What you have to do - Would you repeat exactly the part of the listing below that runs from the line containing "The height and width of the screenshot is (900, 900)." down to the line containing "The width and height of the screenshot is (1400, 864).", inclusive, and nothing else?

Records for the task -
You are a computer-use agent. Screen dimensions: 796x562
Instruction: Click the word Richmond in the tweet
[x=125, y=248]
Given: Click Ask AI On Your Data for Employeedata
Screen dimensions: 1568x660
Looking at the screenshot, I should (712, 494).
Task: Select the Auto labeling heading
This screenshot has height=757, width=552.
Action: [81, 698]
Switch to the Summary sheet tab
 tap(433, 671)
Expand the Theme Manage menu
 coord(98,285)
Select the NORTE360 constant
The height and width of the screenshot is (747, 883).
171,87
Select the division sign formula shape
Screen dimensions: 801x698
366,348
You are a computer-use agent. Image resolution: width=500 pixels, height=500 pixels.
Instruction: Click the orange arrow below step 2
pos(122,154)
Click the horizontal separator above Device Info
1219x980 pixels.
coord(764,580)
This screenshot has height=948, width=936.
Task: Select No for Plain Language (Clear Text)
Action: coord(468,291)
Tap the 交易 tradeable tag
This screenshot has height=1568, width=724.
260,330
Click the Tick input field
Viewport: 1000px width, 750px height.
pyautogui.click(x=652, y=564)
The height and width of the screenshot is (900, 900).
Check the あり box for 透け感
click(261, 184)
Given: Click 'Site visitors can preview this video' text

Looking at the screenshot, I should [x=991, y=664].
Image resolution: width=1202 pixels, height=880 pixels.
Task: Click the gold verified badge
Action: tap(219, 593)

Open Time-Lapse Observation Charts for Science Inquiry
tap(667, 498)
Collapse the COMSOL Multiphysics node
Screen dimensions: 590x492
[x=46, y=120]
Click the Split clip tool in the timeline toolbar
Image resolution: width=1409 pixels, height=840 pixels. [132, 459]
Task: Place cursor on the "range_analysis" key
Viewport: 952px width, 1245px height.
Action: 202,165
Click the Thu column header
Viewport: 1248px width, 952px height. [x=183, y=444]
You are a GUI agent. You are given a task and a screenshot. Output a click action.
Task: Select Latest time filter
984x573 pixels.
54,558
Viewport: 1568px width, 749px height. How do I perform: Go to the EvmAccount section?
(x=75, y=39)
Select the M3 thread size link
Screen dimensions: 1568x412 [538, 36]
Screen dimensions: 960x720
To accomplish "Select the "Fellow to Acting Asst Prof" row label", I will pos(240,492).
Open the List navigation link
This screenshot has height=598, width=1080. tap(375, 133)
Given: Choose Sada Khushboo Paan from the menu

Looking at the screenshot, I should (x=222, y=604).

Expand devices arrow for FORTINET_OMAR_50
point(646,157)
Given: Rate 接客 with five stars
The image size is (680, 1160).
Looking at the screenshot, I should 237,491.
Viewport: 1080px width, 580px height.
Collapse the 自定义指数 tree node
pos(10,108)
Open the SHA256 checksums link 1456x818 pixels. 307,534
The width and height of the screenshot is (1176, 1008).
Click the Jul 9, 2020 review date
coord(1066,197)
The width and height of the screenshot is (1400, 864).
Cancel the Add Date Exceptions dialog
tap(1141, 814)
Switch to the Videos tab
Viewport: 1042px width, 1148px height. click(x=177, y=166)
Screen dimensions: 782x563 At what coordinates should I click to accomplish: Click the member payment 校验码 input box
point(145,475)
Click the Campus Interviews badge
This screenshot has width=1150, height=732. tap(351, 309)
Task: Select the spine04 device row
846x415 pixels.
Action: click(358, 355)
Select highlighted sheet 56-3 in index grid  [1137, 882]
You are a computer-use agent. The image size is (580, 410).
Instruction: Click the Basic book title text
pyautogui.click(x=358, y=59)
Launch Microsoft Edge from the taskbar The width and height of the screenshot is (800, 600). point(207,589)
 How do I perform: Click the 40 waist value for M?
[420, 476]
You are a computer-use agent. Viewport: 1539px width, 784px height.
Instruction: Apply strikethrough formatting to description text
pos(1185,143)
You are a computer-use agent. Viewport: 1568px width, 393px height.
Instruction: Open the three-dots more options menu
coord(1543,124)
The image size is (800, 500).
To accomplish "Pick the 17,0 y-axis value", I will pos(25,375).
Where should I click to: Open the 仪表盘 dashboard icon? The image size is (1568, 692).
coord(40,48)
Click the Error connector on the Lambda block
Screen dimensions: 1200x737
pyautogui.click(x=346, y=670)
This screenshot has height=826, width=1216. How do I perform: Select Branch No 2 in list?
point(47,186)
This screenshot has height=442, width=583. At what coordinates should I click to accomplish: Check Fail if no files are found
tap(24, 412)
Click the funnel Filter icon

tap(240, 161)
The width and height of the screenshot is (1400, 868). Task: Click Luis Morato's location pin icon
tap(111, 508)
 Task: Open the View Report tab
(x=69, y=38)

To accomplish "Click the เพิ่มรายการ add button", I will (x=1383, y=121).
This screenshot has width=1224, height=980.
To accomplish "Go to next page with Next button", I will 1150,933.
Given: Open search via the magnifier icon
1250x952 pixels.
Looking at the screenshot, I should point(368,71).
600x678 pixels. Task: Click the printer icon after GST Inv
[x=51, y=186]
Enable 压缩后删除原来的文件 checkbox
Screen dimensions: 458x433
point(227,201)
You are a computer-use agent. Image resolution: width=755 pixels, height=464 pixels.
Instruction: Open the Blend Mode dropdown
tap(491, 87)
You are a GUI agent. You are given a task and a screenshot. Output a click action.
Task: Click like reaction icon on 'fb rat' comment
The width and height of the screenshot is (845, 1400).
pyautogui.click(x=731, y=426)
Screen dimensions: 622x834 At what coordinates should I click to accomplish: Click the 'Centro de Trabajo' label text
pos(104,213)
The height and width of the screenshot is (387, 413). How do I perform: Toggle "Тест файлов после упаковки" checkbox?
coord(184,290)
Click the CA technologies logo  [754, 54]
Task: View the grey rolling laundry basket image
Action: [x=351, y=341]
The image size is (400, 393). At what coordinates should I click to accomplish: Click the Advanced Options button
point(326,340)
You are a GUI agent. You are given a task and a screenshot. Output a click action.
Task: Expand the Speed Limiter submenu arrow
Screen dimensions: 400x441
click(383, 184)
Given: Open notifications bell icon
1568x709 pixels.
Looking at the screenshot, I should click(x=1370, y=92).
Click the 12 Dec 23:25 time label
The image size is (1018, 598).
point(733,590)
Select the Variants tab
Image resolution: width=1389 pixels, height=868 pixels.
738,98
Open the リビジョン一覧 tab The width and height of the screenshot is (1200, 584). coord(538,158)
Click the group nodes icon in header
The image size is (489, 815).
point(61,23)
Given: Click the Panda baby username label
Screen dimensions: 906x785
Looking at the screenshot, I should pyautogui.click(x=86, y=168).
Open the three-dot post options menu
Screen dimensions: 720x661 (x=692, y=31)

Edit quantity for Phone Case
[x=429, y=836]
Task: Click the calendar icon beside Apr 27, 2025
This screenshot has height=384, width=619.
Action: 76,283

Response to this task -
The height and width of the screenshot is (900, 900).
Check the あり box for 透け感
click(261, 184)
Given: Click 'Site visitors can preview this video' text

Looking at the screenshot, I should [x=991, y=664].
Image resolution: width=1202 pixels, height=880 pixels.
Task: Click the gold verified badge
Action: tap(219, 593)

Open Time-Lapse Observation Charts for Science Inquiry
tap(667, 498)
Collapse the COMSOL Multiphysics node
Screen dimensions: 590x492
[x=46, y=120]
Click the Split clip tool in the timeline toolbar
Image resolution: width=1409 pixels, height=840 pixels. [132, 459]
Task: Place cursor on the "range_analysis" key
Viewport: 952px width, 1245px height.
Action: 202,165
Click the Thu column header
Viewport: 1248px width, 952px height. [x=183, y=444]
You are a GUI agent. You are given a task and a screenshot. Output a click action.
Task: Select Latest time filter
984x573 pixels.
54,558
Viewport: 1568px width, 749px height. How do I perform: Go to the EvmAccount section?
(x=75, y=39)
Select the M3 thread size link
Screen dimensions: 1568x412 [538, 36]
Screen dimensions: 960x720
To accomplish "Select the "Fellow to Acting Asst Prof" row label", I will pos(240,492).
Open the List navigation link
This screenshot has height=598, width=1080. tap(375, 133)
Given: Choose Sada Khushboo Paan from the menu

Looking at the screenshot, I should (x=222, y=604).

Expand devices arrow for FORTINET_OMAR_50
point(646,157)
Given: Rate 接客 with five stars
The image size is (680, 1160).
Looking at the screenshot, I should 237,491.
Viewport: 1080px width, 580px height.
Collapse the 自定义指数 tree node
pos(10,108)
Open the SHA256 checksums link 1456x818 pixels. 307,534
The width and height of the screenshot is (1176, 1008).
Click the Jul 9, 2020 review date
coord(1066,197)
The width and height of the screenshot is (1400, 864).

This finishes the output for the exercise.